## REQUIRED ACTION
Your task is to transcribe the data exactly while omitting each picture.

## RECORDS SUPPLIED
------

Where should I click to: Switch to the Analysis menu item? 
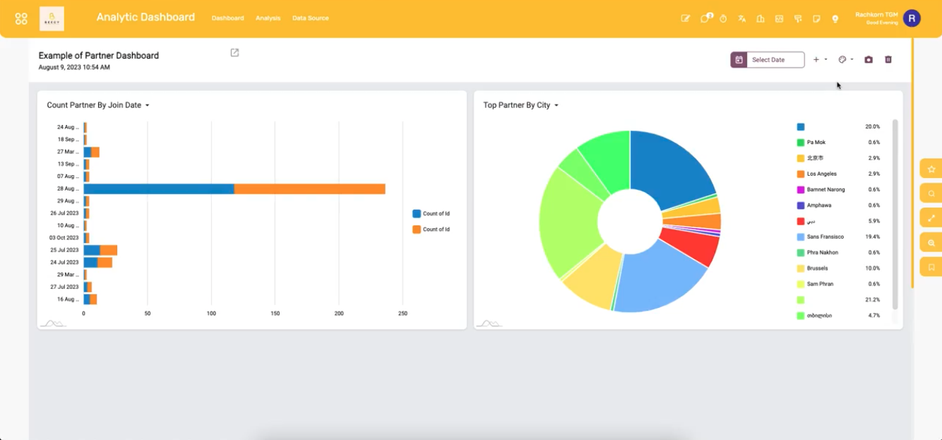(268, 19)
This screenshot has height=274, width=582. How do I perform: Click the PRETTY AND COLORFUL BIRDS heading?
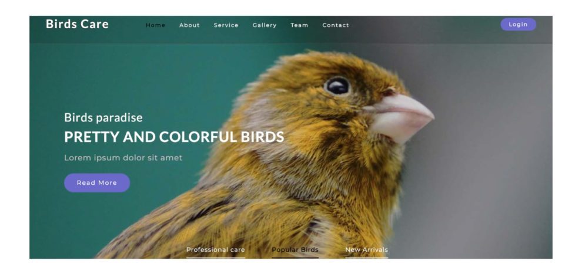174,137
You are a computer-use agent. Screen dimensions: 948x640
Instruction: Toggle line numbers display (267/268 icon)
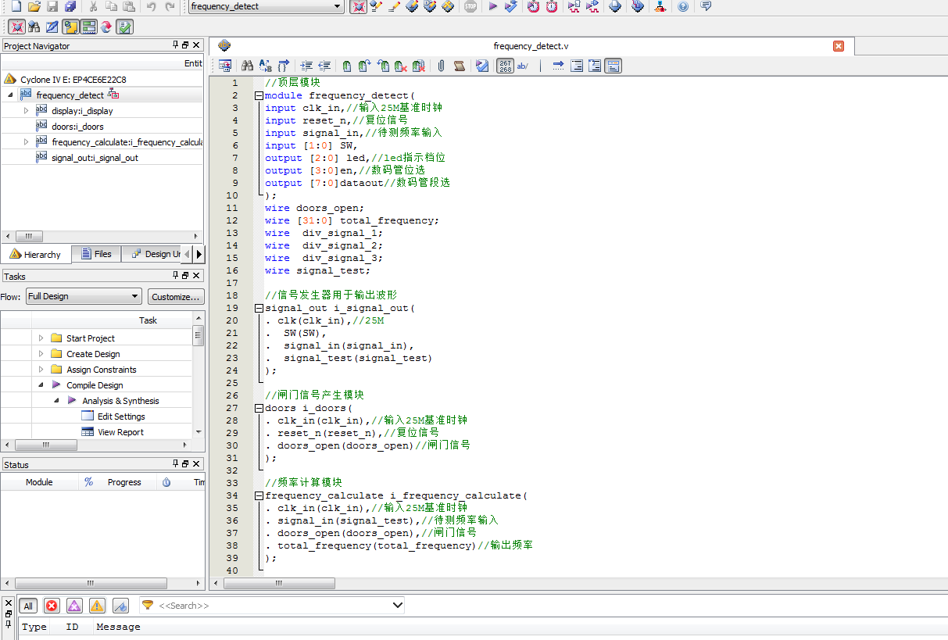point(506,66)
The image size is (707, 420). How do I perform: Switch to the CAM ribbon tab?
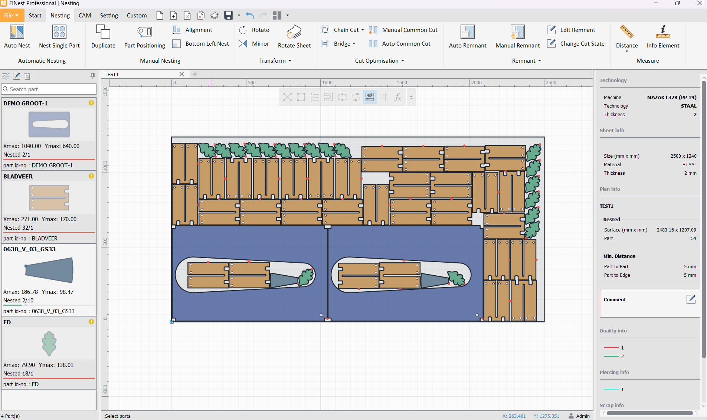(85, 16)
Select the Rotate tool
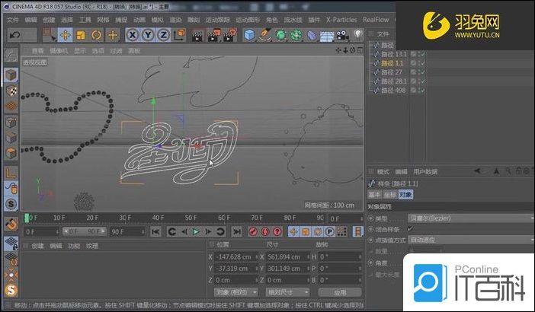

------

## TASK OUTPUT
Where should I click to: Switch to the Analysis menu item? 
(268, 19)
This screenshot has height=274, width=582. How do I perform: Click the PRETTY AND COLORFUL BIRDS heading?
174,137
You are a computer-use agent. Screen dimensions: 948x640
Instruction: Toggle line numbers display (267/268 icon)
point(506,66)
The image size is (707, 420). How do I perform: Switch to the CAM ribbon tab?
(85, 16)
Select the Rotate tool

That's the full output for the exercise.